◆ SUPPLIED DATA
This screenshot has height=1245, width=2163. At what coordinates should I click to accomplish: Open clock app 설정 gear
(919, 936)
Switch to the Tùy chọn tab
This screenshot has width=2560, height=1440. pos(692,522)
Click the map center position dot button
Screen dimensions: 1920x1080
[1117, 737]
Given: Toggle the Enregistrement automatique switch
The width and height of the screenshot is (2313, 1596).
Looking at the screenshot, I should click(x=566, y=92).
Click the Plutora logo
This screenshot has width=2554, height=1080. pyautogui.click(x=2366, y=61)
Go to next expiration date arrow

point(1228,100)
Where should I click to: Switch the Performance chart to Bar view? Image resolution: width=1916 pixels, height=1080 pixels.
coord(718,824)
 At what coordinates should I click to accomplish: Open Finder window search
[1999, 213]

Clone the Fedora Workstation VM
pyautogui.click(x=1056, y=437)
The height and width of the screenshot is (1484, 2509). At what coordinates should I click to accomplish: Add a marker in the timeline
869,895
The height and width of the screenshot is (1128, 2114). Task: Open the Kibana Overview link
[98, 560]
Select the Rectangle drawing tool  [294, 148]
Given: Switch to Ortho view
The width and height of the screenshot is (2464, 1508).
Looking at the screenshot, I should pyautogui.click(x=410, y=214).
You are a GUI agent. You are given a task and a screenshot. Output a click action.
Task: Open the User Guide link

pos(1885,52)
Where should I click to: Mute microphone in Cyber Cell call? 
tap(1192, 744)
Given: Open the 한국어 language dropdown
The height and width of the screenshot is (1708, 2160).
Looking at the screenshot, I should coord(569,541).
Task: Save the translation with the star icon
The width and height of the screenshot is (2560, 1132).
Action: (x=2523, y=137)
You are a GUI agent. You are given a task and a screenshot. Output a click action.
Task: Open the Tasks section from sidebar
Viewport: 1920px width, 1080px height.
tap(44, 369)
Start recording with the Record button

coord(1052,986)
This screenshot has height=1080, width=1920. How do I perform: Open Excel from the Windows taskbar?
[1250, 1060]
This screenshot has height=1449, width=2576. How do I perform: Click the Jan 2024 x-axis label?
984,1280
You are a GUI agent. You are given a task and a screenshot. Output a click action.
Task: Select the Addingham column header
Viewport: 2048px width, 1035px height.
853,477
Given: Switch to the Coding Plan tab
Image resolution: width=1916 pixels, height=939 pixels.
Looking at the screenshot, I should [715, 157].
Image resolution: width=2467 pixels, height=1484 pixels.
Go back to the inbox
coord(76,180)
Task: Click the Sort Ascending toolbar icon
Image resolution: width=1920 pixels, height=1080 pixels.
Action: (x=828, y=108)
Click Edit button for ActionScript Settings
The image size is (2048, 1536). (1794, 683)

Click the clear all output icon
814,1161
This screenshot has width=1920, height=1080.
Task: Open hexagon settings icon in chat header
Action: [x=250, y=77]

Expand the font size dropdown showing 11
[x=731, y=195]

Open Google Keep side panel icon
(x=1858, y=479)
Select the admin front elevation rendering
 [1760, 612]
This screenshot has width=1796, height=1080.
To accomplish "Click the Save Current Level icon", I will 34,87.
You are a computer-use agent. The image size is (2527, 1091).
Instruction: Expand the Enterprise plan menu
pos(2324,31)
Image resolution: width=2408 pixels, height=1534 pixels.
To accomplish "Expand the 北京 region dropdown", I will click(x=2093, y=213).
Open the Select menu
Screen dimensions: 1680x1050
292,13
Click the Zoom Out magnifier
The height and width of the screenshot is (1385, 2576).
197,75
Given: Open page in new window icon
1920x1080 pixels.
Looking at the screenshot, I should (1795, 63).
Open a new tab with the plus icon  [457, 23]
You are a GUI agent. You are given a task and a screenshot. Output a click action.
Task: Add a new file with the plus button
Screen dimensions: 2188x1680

◆ REQUIRED ACTION
Return only the part of the records above that opens with the line containing "Task: Save the translation with the star icon" and closes with the line containing "Task: Click the Sort Ascending toolbar icon", ends included.

◆ RESPONSE TO THIS TASK
Task: Save the translation with the star icon
The width and height of the screenshot is (2560, 1132).
Action: (x=2523, y=137)
You are a GUI agent. You are given a task and a screenshot. Output a click action.
Task: Open the Tasks section from sidebar
Viewport: 1920px width, 1080px height.
tap(44, 369)
Start recording with the Record button

coord(1052,986)
This screenshot has height=1080, width=1920. How do I perform: Open Excel from the Windows taskbar?
[1250, 1060]
This screenshot has height=1449, width=2576. How do I perform: Click the Jan 2024 x-axis label?
984,1280
You are a GUI agent. You are given a task and a screenshot. Output a click action.
Task: Select the Addingham column header
Viewport: 2048px width, 1035px height.
853,477
Given: Switch to the Coding Plan tab
Image resolution: width=1916 pixels, height=939 pixels.
Looking at the screenshot, I should [715, 157].
Image resolution: width=2467 pixels, height=1484 pixels.
Go back to the inbox
coord(76,180)
Task: Click the Sort Ascending toolbar icon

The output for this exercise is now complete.